Performances clés
Caractéristiques techniques
Moteur
- Cylindrée
- 800 cc
- Puissance
- 53.6 ch @ 3750 tr/min (39.2 kW)
- Couple
- 100.0 Nm @ 1850 tr/min
- Moteur
- Diesel
- Taux de compression
- 18.0:1
- Soupapes/cylindre
- 2
- Alimentation
- Turbo. Turbo 1.25 bar, intercooler
- Allumage
- ECU by canbus
- Démarrage
- Electric
Châssis
- Cadre
- Chrome Molybden
- Boîte de vitesses
- Automatic
- Transmission finale
- Shaft drive (cardan) (final drive)
- Embrayage
- Centrifugal
- Suspension avant
- WP-upsidedown 48mm
- Suspension arrière
- Monoshock
- Débattement avant
- 210 mm (8.3 inches)
- Débattement arrière
- 210 mm (8.3 inches)
Freins
- Frein avant
- Double disc. Optional ABS
- Frein arrière
- Single disc. Optional ABS
Dimensions
- Hauteur de selle
- 780.00 mm
- Empattement
- 1610.00 mm
- Longueur
- 2450.00 mm
- Largeur
- 900.00 mm
- Réservoir
- 22.50 L
- Poids à sec
- 225.00 kg
Présentation
En 2010, sortir une moto diesel de 800 cm³ équipée d’une transmission automatique par cardan relevait soit du génie visionnaire, soit d’une folie douce.

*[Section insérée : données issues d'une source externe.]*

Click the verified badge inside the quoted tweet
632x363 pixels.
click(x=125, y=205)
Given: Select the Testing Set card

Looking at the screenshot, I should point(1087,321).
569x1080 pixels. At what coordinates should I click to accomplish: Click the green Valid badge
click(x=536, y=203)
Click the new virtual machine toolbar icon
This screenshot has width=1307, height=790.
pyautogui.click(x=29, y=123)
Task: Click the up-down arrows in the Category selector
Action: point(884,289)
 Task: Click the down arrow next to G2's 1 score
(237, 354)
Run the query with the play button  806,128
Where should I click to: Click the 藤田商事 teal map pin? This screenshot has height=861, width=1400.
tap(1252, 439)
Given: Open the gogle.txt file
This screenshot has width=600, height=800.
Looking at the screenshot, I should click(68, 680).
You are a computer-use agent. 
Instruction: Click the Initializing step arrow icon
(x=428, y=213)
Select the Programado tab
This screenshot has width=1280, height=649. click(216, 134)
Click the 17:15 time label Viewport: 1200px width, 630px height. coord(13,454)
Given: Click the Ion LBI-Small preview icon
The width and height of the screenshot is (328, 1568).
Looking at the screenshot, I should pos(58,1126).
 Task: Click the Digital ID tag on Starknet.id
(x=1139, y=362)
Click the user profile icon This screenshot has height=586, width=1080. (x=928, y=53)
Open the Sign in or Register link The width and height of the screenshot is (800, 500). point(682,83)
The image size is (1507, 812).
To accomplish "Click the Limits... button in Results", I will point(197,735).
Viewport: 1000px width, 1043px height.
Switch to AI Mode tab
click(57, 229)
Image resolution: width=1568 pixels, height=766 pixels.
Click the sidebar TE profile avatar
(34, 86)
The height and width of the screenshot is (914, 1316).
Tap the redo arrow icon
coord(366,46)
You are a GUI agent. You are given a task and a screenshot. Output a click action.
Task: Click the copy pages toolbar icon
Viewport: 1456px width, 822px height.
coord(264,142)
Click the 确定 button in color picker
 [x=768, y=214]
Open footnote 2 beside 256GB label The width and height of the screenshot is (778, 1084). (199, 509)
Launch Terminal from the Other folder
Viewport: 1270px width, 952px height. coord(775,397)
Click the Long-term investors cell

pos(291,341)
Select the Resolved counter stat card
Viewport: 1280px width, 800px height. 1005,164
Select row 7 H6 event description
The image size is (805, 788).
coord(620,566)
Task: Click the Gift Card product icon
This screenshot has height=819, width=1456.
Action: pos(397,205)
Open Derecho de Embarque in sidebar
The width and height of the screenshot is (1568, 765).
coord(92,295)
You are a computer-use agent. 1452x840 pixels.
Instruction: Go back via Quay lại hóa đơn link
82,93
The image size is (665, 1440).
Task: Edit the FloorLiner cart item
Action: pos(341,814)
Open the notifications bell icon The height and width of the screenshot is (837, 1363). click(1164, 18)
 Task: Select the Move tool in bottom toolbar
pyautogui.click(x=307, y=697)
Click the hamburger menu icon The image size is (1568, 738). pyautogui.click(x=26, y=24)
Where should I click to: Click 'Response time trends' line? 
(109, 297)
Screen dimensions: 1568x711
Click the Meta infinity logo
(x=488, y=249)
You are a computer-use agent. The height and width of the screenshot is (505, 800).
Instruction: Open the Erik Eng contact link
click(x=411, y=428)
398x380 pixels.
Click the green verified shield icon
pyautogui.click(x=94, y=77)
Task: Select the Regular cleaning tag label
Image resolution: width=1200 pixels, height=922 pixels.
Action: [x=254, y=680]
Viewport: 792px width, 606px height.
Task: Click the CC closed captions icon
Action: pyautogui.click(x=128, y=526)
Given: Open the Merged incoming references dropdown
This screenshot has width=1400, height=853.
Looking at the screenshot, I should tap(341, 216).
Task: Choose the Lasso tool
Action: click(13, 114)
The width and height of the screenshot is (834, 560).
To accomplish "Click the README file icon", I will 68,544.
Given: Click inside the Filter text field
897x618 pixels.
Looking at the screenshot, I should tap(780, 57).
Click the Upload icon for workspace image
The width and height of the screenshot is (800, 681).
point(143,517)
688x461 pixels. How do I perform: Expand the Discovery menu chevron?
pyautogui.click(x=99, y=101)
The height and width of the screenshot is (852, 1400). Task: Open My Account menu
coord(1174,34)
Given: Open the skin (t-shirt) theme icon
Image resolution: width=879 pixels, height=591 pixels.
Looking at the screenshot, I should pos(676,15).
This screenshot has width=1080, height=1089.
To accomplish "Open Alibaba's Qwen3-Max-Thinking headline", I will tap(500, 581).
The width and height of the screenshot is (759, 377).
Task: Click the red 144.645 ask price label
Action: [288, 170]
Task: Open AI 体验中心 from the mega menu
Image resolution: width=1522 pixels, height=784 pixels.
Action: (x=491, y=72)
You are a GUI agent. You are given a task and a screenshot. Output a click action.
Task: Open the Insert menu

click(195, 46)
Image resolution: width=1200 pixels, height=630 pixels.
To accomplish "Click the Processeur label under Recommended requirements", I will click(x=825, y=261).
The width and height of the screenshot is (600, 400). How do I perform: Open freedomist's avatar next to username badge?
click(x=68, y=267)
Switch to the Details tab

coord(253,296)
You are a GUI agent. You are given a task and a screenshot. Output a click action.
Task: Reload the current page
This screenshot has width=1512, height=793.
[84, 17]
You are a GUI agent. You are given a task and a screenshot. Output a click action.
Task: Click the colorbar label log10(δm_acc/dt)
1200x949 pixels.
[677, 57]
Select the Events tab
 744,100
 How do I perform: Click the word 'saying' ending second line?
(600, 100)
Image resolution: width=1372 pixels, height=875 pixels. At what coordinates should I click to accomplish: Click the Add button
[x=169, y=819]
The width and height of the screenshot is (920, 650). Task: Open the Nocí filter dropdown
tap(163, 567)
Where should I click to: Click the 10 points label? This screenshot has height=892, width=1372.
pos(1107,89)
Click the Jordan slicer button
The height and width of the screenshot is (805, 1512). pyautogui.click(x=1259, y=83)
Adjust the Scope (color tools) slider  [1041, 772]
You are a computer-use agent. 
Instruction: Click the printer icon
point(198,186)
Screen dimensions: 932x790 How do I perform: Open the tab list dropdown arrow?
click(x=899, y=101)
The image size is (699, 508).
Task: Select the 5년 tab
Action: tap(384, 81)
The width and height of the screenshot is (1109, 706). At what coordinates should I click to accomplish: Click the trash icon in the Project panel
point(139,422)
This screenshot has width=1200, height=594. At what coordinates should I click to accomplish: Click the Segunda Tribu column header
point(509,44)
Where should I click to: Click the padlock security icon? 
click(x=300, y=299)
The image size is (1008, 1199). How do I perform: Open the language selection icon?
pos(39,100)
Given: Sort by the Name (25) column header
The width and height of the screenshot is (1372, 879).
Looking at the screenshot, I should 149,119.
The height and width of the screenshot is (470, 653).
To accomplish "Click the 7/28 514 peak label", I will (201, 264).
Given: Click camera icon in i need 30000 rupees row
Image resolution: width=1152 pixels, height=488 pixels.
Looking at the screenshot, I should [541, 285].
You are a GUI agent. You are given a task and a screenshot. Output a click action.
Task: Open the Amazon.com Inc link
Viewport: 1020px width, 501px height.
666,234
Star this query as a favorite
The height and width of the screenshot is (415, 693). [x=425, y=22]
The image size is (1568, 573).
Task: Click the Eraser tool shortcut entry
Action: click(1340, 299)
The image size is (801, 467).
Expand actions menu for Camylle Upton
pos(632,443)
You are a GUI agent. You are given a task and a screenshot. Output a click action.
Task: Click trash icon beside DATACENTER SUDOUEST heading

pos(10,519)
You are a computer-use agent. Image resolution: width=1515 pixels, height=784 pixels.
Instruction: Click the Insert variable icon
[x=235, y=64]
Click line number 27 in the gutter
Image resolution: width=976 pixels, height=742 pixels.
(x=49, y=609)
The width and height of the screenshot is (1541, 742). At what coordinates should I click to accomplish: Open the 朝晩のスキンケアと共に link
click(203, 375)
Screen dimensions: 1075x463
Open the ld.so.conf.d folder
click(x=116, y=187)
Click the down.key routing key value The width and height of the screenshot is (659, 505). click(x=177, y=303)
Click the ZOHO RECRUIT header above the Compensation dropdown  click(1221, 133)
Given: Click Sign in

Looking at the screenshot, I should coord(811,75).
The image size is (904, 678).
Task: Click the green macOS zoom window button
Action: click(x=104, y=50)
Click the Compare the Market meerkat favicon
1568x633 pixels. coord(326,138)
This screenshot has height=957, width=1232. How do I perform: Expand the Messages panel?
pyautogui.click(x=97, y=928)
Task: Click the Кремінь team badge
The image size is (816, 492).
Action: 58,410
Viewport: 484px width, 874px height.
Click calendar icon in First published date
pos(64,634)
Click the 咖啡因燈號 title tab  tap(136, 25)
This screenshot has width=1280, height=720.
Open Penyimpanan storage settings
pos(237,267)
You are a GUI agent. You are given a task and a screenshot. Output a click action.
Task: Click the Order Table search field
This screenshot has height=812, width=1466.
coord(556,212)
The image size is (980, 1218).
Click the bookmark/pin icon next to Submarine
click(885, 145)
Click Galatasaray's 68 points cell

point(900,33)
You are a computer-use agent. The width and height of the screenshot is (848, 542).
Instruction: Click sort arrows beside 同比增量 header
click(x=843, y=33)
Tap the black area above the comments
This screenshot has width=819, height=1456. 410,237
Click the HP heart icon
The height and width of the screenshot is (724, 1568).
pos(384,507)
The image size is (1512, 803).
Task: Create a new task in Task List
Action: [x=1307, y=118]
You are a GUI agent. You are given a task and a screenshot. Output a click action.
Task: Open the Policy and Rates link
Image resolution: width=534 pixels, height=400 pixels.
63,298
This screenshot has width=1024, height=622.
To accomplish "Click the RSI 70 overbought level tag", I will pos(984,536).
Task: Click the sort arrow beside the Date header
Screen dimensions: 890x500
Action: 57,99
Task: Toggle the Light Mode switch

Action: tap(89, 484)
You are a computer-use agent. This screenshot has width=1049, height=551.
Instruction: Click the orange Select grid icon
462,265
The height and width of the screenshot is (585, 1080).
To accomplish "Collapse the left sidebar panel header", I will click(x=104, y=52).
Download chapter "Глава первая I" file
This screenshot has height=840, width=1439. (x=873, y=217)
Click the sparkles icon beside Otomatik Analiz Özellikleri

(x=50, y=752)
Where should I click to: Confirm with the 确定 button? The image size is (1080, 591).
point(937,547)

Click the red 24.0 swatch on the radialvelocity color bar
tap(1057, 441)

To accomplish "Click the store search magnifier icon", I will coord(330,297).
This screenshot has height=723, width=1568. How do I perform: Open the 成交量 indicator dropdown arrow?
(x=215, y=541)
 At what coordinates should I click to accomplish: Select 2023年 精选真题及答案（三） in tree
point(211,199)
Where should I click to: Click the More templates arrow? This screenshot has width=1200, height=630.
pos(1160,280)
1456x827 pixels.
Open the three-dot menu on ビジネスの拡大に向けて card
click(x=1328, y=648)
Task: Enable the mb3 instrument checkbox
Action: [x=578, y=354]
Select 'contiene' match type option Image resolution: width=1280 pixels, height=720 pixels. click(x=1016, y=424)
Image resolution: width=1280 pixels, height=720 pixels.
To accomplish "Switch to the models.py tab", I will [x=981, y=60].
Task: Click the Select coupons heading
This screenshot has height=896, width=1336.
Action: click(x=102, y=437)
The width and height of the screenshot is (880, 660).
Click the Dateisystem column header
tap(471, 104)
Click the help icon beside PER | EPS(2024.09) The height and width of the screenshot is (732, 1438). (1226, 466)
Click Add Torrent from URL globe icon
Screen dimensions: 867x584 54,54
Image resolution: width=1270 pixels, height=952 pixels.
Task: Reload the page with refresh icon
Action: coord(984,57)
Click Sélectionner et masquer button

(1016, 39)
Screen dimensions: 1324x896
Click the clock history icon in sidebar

Track Motorcycles, avec sa T-800 CDI, penchait résolument pour la seconde option, visant un créneau si étroit qu’il en devenait vertigineux : l’enduro grand tourisme économe. L’idée d’un bicylindre diesel turbocompressé à 1,25 bar dans un cadre Chrome Molybden sonnait comme un pari technique audacieux, presque provocateur, à une époque où le segment était déjà captif des monocylindres essence légers et des bicylindres à explosion.

Le cœur de la bête, ce moteur diesel, impose immédiatement son caractère. Avec 53,6 chevaux délivrés à seulement 3750 tr/min, il ne s’agit pas de chercher les régimes stratosphériques. La magie opère ailleurs, dans un couple massif de 100 Nm disponible dès 1850 tr/min, qui doit procurer une poussée locomotive et constante. Le taux de compression de 18:1 est ici la signature même de l’allumage par compression. Associé à un intercooler, ce bloc promet une frugalité légendaire – 2,5 litres aux cent, soit une autonomie théorique de près de 900 kilomètres avec son réservier de 22,5 litres – mais aussi une sonorité et des vibrations qui n’ont rien à voir avec l’univers traditionnel de l’enduro.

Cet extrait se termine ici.